The modern information security practice of the early 2000s looks more like this:
  • The focus is on data and a risk driven approach to securing it wherever it may be.
  • A key activity is securing the expanded enterprise with corporate and customer data held by service providers 
  • Many organisations are successfully preventing accidental data leakage by employees with signature based technology such as Data Leakage Prevention (DLP)
  • Security is focused on saying yes to project teams and the business and making sure key building blocks are available for consumption such as typical deployment patterns and reference architectures with security built in with a “look here’s one we prepared earlier” attitude.

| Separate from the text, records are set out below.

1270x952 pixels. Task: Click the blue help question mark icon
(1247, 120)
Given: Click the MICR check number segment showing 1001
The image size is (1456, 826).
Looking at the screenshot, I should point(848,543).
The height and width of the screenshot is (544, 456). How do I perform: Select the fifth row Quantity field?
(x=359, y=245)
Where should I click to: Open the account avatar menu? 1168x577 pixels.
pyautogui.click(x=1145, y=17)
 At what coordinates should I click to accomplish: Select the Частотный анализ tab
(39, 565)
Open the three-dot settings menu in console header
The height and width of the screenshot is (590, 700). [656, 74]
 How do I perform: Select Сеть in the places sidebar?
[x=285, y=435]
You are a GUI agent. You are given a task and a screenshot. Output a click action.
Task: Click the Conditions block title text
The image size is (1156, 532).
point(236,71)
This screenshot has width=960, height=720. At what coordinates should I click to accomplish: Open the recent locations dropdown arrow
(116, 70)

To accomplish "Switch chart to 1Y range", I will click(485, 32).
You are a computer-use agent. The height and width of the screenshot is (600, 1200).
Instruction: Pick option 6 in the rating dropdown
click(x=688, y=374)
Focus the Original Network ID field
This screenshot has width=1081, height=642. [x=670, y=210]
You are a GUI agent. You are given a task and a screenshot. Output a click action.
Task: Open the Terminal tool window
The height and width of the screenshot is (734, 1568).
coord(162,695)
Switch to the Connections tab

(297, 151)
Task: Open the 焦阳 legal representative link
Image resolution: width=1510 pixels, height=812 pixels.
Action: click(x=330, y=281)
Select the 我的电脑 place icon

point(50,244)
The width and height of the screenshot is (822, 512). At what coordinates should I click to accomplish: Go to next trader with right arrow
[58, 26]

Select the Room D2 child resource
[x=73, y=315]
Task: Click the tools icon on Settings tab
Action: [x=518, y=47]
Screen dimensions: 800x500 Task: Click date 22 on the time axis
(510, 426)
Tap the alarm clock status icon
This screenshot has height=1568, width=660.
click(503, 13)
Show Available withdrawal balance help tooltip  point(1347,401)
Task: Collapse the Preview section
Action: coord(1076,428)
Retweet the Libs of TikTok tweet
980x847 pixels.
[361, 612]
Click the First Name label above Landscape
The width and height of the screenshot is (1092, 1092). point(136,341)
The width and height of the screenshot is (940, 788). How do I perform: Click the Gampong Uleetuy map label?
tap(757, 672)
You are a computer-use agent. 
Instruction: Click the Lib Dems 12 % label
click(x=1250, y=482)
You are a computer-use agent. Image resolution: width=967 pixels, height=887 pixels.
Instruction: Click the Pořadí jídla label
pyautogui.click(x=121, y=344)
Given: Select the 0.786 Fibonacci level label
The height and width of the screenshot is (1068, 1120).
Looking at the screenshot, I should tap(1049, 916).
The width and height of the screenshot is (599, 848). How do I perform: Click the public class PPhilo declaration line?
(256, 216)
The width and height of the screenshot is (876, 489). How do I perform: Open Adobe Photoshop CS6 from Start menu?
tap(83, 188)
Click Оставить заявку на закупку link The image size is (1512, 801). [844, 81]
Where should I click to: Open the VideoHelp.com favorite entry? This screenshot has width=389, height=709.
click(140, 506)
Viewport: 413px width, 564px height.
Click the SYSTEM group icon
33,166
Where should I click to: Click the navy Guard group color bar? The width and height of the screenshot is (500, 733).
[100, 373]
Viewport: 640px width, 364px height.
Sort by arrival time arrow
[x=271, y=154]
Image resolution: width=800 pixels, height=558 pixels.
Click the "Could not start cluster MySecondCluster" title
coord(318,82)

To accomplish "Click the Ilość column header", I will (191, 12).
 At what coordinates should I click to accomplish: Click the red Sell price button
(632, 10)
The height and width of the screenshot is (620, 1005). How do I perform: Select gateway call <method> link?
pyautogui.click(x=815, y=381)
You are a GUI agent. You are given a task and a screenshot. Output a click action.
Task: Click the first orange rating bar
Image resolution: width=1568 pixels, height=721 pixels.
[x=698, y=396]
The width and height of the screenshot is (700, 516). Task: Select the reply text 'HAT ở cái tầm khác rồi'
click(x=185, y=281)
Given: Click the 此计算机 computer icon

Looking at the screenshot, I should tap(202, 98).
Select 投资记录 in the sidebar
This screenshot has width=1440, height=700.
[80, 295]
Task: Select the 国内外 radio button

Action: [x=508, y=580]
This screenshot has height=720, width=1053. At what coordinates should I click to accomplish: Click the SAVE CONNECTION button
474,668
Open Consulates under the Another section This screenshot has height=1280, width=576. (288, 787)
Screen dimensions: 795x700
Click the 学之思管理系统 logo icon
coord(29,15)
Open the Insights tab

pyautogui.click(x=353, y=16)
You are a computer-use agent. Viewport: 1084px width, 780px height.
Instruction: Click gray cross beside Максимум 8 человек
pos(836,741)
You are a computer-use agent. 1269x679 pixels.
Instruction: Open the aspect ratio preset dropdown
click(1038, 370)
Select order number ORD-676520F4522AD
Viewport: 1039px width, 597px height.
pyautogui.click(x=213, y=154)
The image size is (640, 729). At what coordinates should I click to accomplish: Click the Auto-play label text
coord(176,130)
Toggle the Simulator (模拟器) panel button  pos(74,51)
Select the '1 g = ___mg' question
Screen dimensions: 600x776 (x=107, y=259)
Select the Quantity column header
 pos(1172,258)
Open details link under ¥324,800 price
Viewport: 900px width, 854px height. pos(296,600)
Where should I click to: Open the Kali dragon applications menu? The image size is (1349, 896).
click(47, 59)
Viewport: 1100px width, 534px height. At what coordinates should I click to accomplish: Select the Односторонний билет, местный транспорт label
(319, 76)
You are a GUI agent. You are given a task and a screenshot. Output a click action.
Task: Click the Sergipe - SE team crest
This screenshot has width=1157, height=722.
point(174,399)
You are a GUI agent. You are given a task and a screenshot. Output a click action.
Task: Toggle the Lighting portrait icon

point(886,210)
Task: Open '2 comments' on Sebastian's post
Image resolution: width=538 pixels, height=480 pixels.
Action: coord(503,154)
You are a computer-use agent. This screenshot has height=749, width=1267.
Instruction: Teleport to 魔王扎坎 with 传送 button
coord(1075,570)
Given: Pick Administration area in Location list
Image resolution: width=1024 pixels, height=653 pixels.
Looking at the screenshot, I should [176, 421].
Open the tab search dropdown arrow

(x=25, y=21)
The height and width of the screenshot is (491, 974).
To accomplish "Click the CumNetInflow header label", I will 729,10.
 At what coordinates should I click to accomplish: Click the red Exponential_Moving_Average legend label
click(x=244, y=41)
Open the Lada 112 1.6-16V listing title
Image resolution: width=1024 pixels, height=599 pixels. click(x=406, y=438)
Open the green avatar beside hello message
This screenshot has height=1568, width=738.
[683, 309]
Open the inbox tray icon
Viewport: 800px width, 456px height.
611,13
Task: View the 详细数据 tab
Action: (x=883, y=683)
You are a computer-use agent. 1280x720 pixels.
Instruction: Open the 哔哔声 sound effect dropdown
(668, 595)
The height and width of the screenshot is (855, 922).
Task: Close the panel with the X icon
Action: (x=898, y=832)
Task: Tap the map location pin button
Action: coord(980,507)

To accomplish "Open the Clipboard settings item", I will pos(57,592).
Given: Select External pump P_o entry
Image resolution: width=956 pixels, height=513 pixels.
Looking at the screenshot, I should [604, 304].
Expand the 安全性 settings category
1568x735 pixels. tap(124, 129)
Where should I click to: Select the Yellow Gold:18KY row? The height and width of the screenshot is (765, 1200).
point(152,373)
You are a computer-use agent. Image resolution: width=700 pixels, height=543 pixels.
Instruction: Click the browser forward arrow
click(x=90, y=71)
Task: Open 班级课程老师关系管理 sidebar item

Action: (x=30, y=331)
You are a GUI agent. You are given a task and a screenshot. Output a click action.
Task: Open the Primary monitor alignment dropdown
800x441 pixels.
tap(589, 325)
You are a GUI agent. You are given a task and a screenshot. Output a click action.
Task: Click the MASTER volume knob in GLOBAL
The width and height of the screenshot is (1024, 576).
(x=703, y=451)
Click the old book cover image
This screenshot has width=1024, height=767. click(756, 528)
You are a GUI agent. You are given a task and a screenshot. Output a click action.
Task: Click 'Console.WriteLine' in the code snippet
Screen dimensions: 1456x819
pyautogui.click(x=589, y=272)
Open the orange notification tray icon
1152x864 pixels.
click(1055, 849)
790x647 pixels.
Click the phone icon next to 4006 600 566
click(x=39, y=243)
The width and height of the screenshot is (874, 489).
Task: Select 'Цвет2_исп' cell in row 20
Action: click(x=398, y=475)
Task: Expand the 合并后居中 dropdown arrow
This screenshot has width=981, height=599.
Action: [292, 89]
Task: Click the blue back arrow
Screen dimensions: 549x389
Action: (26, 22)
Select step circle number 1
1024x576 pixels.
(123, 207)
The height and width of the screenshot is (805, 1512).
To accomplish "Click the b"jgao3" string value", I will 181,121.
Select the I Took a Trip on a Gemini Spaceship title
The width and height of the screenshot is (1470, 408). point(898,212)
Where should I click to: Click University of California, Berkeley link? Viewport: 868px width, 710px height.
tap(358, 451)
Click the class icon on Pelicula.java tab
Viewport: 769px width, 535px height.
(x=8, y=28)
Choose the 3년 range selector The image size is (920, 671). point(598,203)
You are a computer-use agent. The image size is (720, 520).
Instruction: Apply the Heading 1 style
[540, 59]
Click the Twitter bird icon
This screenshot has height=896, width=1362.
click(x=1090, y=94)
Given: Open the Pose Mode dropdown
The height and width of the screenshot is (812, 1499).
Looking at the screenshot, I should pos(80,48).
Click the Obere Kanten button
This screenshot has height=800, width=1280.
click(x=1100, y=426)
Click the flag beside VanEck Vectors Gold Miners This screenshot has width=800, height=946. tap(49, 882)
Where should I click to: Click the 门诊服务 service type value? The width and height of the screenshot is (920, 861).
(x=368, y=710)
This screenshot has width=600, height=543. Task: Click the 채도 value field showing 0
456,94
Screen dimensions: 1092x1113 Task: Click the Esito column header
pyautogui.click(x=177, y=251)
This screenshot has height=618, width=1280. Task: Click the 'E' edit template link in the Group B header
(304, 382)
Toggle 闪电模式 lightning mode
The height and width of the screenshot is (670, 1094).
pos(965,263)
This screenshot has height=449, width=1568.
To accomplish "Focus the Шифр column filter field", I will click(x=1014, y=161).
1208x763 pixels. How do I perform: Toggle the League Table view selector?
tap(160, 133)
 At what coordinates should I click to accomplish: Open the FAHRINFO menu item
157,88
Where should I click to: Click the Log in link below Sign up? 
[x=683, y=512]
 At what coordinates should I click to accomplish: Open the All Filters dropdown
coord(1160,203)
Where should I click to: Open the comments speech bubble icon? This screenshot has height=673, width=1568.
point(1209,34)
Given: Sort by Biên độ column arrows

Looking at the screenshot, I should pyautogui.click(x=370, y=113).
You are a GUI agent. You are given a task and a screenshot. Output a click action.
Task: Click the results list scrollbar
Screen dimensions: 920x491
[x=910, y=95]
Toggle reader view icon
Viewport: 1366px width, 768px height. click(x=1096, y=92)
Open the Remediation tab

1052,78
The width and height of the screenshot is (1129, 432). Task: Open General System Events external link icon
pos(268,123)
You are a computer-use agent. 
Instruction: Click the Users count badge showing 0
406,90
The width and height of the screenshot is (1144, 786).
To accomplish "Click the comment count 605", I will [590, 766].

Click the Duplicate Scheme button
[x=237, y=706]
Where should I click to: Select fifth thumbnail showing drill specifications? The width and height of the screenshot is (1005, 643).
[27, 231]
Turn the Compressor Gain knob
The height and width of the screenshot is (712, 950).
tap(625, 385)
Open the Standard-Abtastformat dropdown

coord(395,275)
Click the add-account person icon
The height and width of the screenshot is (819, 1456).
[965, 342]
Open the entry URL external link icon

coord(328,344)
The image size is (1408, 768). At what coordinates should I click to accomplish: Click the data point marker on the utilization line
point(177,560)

  • The network perimeter has been expanded to encompass corporate mobile devices and corporate wireless systems
  • More security controls are delivered is through the upper layers of the Open System Interconnect model with Web Application Firewall and Identity and Access Management products are being use to secure access to applications and databases
  • Security controls are embedded in infrastructure builds through security engagement with SOE builds.
  • Security is built in via security standards and process as part of the Software Development Life Cycle (SDLC) focusing on mitigating vulnerabilities
  • The security team reports to the Board, keeps the CIO honest and often is well funded due to executive level concerns about brand damage and service interruption due to well publicized security breaches.
The future of the information security function might look like this:
  • Increased service provider focus due to “cloud” focus with service provider selection and evaluation for a defined set of use cases for hosting as a key competency
  • Security playing a key role in driving corporate strategy and providing constructive criticism in the area of cloud adoption especially in the fields of service orchestration and business continuity
  • Extensive use of personal devices for corporate activities (phones. tablets, home PCs) for teleworking/mobileworking with a selection of security controls that balance security with user experience
  • Widespread use of security services provided via the cloud such as: threat intelligence, web proxy and malware detection
  • Full charge back models being deployed for use of security services direct to business units on a per employee or per customer basis, making the security function self funding.
  • Malicious data leakage detection undertaken through extensive network and system data analytics
  • Building and selecting secure systems through SDLC and procurement processes, with a focus on consistent key security control implementation
  • Software defined networking and full virtualisation of the network
  • Horizontal service based network segregation rather than vertical tiers
  • Enabling developers to self assess the security of their code, libraries and dependencies to facilitate containerisation adoption, reduce time to market and eliminate environment inconsistencies.
  • Security perhaps reports back to CIO whose role has evolved from IT asset management responsibility to data and service provider governance with alignment rather than opposition to information security objectives.